Look through the entries below and extract exactly the lines from the one containing "This screenshot has height=369, width=868." through the one containing "Screen dimensions: 840x640", ends included.

Segment Start: Entries supplied

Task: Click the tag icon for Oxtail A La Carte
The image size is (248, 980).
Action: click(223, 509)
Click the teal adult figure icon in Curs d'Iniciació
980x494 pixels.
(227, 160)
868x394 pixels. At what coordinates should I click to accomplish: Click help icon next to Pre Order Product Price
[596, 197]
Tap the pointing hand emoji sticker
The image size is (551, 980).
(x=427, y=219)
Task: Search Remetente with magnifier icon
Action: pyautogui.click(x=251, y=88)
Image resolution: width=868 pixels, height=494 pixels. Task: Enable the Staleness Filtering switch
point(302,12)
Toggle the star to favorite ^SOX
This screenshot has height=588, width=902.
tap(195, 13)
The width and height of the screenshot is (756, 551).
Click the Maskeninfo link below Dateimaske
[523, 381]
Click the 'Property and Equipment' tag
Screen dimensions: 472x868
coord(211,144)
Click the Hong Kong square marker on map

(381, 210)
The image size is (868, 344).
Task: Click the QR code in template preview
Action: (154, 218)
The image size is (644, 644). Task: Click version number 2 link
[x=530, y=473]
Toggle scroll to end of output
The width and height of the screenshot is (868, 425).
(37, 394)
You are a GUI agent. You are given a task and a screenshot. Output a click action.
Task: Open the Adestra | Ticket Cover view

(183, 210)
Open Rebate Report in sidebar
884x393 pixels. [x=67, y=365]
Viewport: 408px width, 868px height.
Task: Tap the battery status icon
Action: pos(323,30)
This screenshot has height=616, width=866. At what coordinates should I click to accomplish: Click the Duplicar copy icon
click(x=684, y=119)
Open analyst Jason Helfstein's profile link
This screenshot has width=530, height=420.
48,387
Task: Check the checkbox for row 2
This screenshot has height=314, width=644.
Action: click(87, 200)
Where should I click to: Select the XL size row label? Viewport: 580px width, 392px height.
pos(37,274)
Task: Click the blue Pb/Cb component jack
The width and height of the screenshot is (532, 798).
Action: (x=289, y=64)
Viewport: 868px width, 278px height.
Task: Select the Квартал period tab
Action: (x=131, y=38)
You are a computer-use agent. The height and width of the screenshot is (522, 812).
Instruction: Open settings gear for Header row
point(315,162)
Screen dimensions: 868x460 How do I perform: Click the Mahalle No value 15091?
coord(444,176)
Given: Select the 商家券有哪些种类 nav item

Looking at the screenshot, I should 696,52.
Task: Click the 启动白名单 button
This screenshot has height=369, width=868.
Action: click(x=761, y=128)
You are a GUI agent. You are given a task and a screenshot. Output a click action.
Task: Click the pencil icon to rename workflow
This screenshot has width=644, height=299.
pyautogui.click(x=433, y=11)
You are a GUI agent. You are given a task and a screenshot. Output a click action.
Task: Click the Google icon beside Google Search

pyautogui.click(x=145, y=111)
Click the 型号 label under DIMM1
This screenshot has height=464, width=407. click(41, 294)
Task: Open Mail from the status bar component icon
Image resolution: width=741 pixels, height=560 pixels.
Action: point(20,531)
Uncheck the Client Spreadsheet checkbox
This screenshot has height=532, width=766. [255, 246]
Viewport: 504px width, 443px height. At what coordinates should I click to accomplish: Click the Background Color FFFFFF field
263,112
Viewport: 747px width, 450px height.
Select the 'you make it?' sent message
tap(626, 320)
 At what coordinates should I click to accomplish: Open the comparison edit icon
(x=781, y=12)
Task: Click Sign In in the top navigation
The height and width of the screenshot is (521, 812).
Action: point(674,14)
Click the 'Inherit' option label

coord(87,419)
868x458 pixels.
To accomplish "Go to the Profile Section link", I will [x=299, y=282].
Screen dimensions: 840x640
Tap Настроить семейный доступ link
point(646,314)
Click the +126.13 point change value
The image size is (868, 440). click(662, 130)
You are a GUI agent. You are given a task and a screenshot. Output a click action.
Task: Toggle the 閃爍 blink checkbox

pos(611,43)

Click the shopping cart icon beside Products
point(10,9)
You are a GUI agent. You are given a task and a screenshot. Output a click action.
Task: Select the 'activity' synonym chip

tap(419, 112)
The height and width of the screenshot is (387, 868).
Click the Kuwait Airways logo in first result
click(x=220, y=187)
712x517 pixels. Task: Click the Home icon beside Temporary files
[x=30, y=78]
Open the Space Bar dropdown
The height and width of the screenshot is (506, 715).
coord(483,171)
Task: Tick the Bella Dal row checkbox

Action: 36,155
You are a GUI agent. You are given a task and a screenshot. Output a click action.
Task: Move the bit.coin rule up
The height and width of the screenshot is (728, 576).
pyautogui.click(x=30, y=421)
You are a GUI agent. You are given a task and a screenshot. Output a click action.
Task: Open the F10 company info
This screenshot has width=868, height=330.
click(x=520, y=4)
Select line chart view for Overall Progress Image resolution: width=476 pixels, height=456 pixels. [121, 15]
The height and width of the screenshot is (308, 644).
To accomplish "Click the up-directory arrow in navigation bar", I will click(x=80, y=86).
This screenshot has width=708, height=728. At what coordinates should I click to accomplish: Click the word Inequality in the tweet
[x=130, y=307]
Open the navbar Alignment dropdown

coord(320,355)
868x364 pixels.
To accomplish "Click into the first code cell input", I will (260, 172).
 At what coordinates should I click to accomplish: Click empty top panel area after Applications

Segment End: Entries supplied

Answer box:
This screenshot has height=369, width=868.
Action: click(x=761, y=128)
You are a GUI agent. You are given a task and a screenshot. Output a click action.
Task: Click the pencil icon to rename workflow
This screenshot has width=644, height=299.
pyautogui.click(x=433, y=11)
You are a GUI agent. You are given a task and a screenshot. Output a click action.
Task: Click the Google icon beside Google Search

pyautogui.click(x=145, y=111)
Click the 型号 label under DIMM1
This screenshot has height=464, width=407. click(41, 294)
Task: Open Mail from the status bar component icon
Image resolution: width=741 pixels, height=560 pixels.
Action: point(20,531)
Uncheck the Client Spreadsheet checkbox
This screenshot has height=532, width=766. [255, 246]
Viewport: 504px width, 443px height. At what coordinates should I click to accomplish: Click the Background Color FFFFFF field
263,112
Viewport: 747px width, 450px height.
Select the 'you make it?' sent message
tap(626, 320)
 At what coordinates should I click to accomplish: Open the comparison edit icon
(x=781, y=12)
Task: Click Sign In in the top navigation
The height and width of the screenshot is (521, 812).
Action: point(674,14)
Click the 'Inherit' option label

coord(87,419)
868x458 pixels.
To accomplish "Go to the Profile Section link", I will [x=299, y=282].
Screen dimensions: 840x640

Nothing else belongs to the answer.